(Excerpt to read):

Microsoft's BizTalk is one such Schema. Meanwhile the World Wide Web Consortium is nearing completion of a standard called XML Schema that would provide a specification for designing business documents.

"There are already hundreds of vocabularies, or schemas," Hay notes. He says the Web Automation Factory, which is available, for NT or Solaris, can translate between different XML types by use of a template-based technology.

"It's naïve to assume that all the vendors will agree on these vocabularies," Hay says. "Customers will have to handle them all."

To accommodate what many expect to be a wide variety of XML-based business documents, Bowstreet's technology would convert between disparate XML types. Other vendors, including WebMethods and OnDisplay, also claim to have products capable of this XML conversion.

The Web Automation Factory uses the Lightweight Directory Access Protocol to store customer names and the types of XML-formed data that customers are allowed to receive.

(Requirements):
A – Print the part of the passage on XML business documents starting with "Microsoft's BizTalk is" and going on through "a template-based technology.".
B – Render this sentence from the passage on XML business documents in French: "Other vendors, including WebMethods and OnDisplay, also claim to have products capable of this XML conversion."

(Data supplied):
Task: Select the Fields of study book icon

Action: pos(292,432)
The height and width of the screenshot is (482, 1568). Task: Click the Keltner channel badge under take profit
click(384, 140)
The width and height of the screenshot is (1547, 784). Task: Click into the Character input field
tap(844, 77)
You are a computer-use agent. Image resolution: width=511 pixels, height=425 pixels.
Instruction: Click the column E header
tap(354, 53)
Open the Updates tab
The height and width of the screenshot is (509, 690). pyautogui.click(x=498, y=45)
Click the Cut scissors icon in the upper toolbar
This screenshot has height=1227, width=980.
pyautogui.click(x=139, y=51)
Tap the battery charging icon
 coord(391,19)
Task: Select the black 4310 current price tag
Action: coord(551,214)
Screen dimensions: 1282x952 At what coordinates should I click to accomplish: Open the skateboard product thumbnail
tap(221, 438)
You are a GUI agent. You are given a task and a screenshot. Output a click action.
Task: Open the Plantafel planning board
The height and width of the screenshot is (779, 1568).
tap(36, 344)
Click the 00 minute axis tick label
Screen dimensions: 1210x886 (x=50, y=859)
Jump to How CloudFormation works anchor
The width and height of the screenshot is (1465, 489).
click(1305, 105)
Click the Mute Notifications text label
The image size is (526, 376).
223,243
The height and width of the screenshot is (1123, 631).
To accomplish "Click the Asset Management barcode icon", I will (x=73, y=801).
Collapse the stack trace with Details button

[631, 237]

(The results):
A –
Microsoft's BizTalk is one such Schema. Meanwhile the World Wide Web Consortium is nearing completion of a standard called XML Schema that would provide a specification for designing business documents.

"There are already hundreds of vocabularies, or schemas," Hay notes. He says the Web Automation Factory, which is available, for NT or Solaris, can translate between different XML types by use of a template-based technology.

B – D'autres fournisseurs, dont WebMethods et OnDisplay, affirment également disposer de produits capables d'effectuer cette conversion XML.